Fond memories lead young alumna to support CEE Modernization Plan
Growing up, Valerie Makri (BS 18) was a self-confessed nerd. A Champaign native and Uni High grad, Makri’s interests spanned both the arts and the sciences. She studied ballet. She sang and played piano. She learned languages. And as the daughter of scientists (her parents are both professors in the Department of Chemistry), she was no stranger to math competitions and basement science experiments. With parents on campus, a brother studying at Illinois, and interest in a number of engineering areas, Makri never doubted which college she would attend but only needed to decide what she would study.
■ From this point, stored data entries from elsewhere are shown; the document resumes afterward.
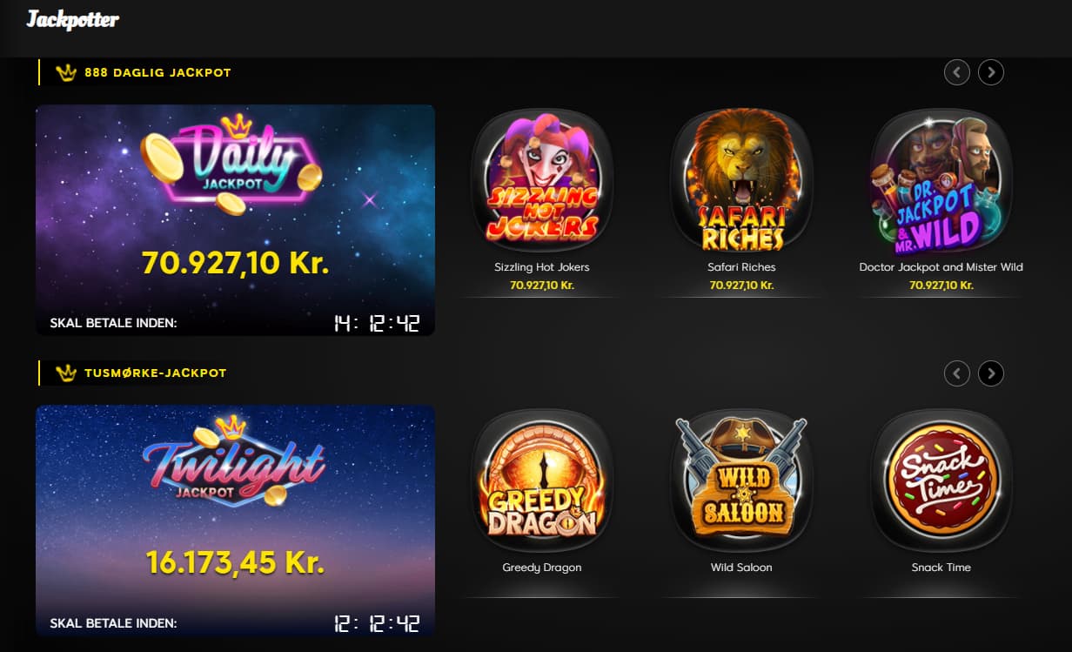Click the Daily Jackpot countdown timer

[377, 324]
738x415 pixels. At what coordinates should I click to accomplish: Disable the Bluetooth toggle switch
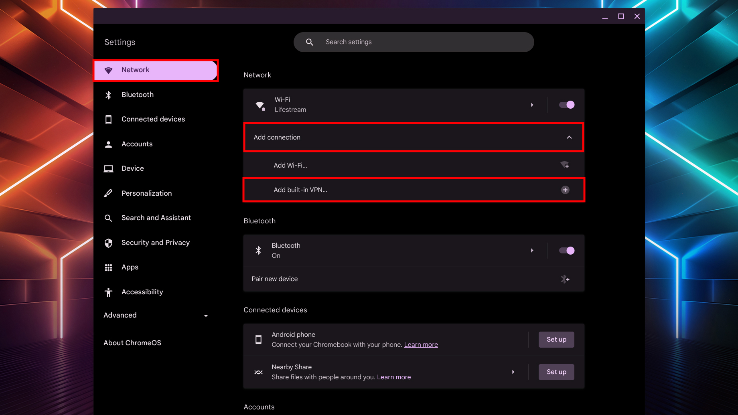click(567, 251)
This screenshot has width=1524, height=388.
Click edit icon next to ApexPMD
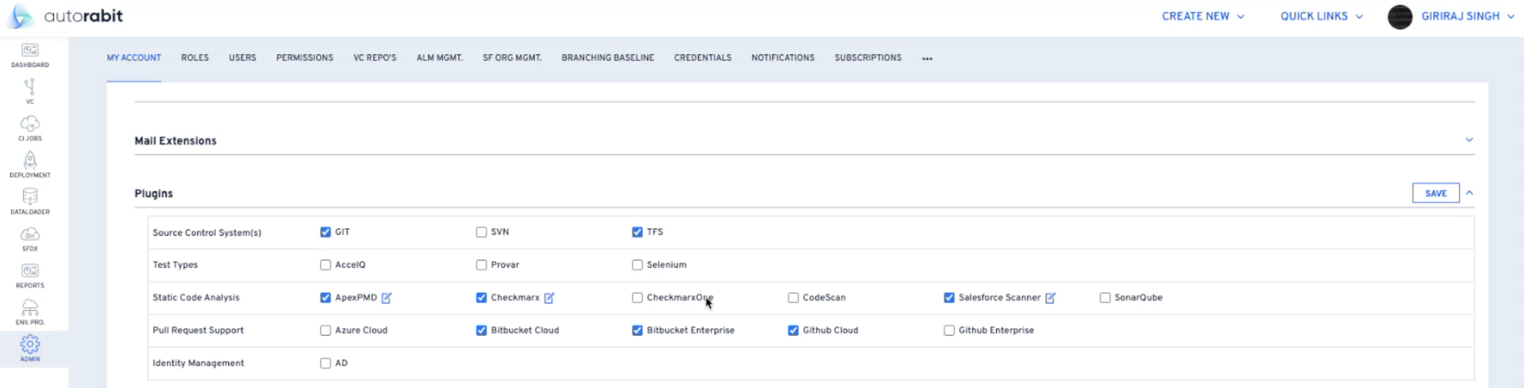click(x=386, y=298)
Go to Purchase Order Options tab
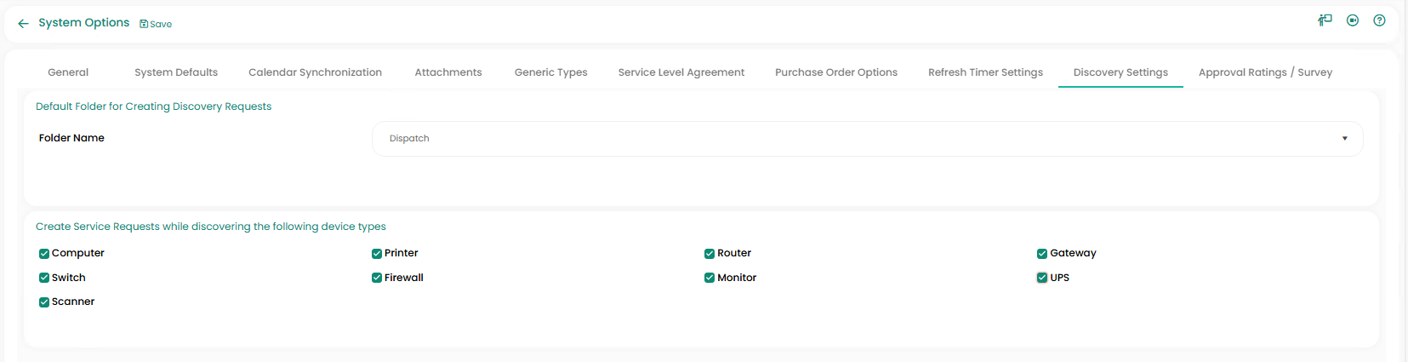The width and height of the screenshot is (1408, 362). click(836, 72)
“I guess you could say orange and blue was in my veins and I never even considered applying to another school,” Makri said. “I needed to narrow down my interest from aerospace, bioengineering and civil, but after taking two years of physics, attending WYSE [Worldwide Youth in Science and Engineering] camp, and seeing the awesome displays in Crane Bay during Engineering Open House, becoming a structural engineer was the obvious choice for me.“
Her life at the University of Illinois at Urbana-Champaign was just as active as her previous school years, and as an Illinois student she was involved with the Women’s Glee Club, an a cappella group, the Hellenic-American Student Organization, dance, Engineering Open House and the American Society of Civil Engineers (ASCE) student organization, eventually becoming president of that group.
It was during her junior year that Makri first took a class with Professor German Gurfinkel, who Makri calls an “outstanding instructor and truly wonderful person.” In spite of the early 8:00 a.m. start time, which she had strategically managed to avoid to that point, she appreciated his insight and wit, enough so that she signed up for another 8:00 a.m. (“Inconceivable!”) class he taught the following year. She recognized that he had an incredible amount of knowledge to share and enjoyed the intense but highly entertaining learning atmosphere, she said.
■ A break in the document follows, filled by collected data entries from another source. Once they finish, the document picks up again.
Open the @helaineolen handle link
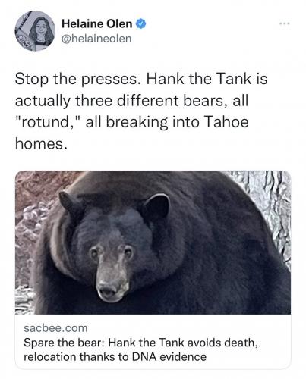The width and height of the screenshot is (306, 379). pos(96,39)
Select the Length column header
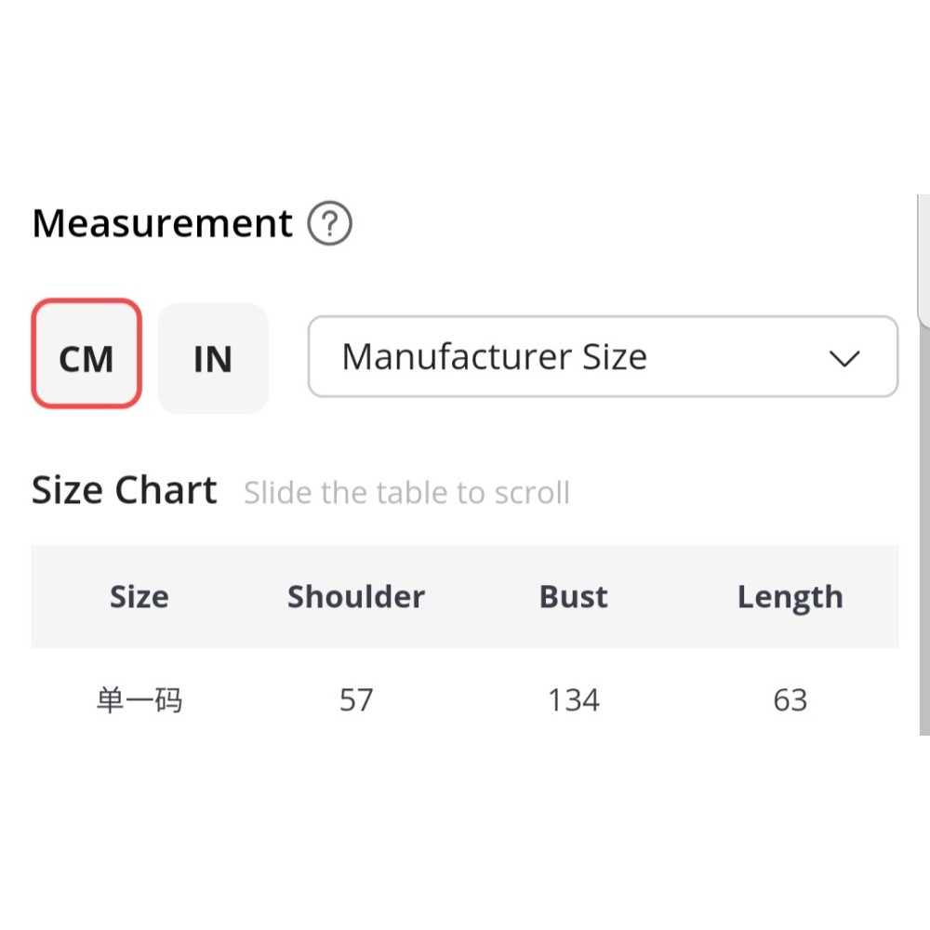The width and height of the screenshot is (930, 930). pyautogui.click(x=790, y=596)
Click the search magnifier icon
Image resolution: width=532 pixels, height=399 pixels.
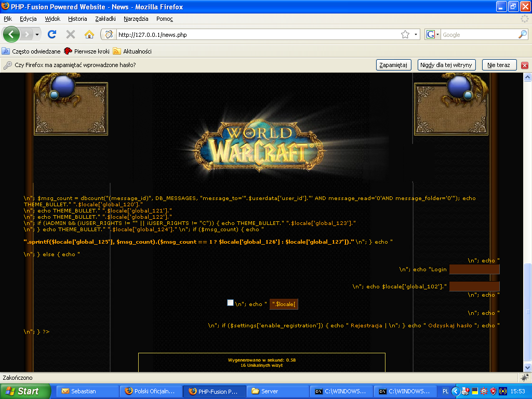click(x=523, y=35)
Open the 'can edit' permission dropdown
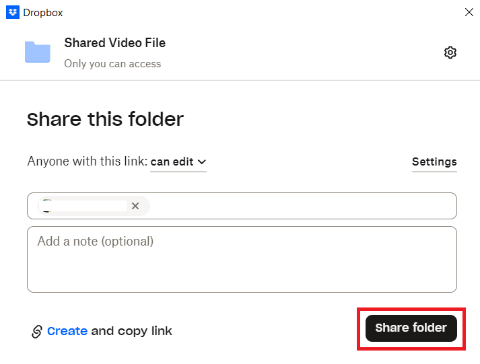480x364 pixels. point(178,161)
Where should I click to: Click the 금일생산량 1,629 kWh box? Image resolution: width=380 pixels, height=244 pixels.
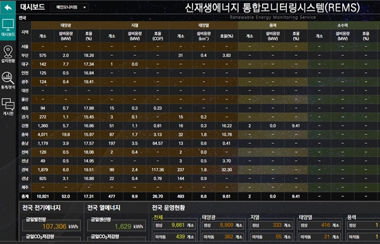click(x=117, y=226)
It was because of the memories of professors and classes, friends she made and the beautiful campus that Makri feels such a strong bond with Illinois. And it was her experiences with Gurfinkel that led her to make a gift to support the German Gurfinkel Collaboration Space in the new Smart Bridge being constructed as part of the CEE Modernization Plan.
“Professor Gurfinkel and I talked about all sorts of things, from engineering to opera and to languages, and I will cherish all our discussions and all the life lessons and knowledge learned from him,” Makri said. “His past and future students will surely love a space named after such a force to be reckoned with.”
As a young alumna just getting started in her professional career, Makri’s gift is modest compared to some of the large gifts supporting the Modernization. But she notes that small gifts add up and encourages other young alumni to consider their experiences when deciding whether to support the project.
“I would encourage them to think back to all the wonderful things the CEE department provided for us, like educational seminars (food!), trips to Chicago, résumé sessions and job opportunities, intelligent and friendly professors, instructors, TAs and staff, et cetera,” she said. “But then to also think back and consider some things we wanted while there – more computers in Newmark, a CEE library and so on. Small donations add up amongst people as well as over time, and every little bit counts!”
Makri now lives in Chicago, where she is a structural engineering for Burns & McDonnell. Perhaps unsurprisingly, given her track record, she is an active participant in company initiatives and outside organizations, including the ASCE Chicago Younger Members Group. She just started work on her master’s degree in structural engineering at the University of Illinois at Chicago, where – in her words – she continues to bleed orange and blue.
“Honestly, I could not be prouder to be a UIUC CEE alum,” Makri said. “I have had the most challenging and rewarding experiences, worked with the smartest and coolest professors, and made friends I will cherish for the rest of my life.”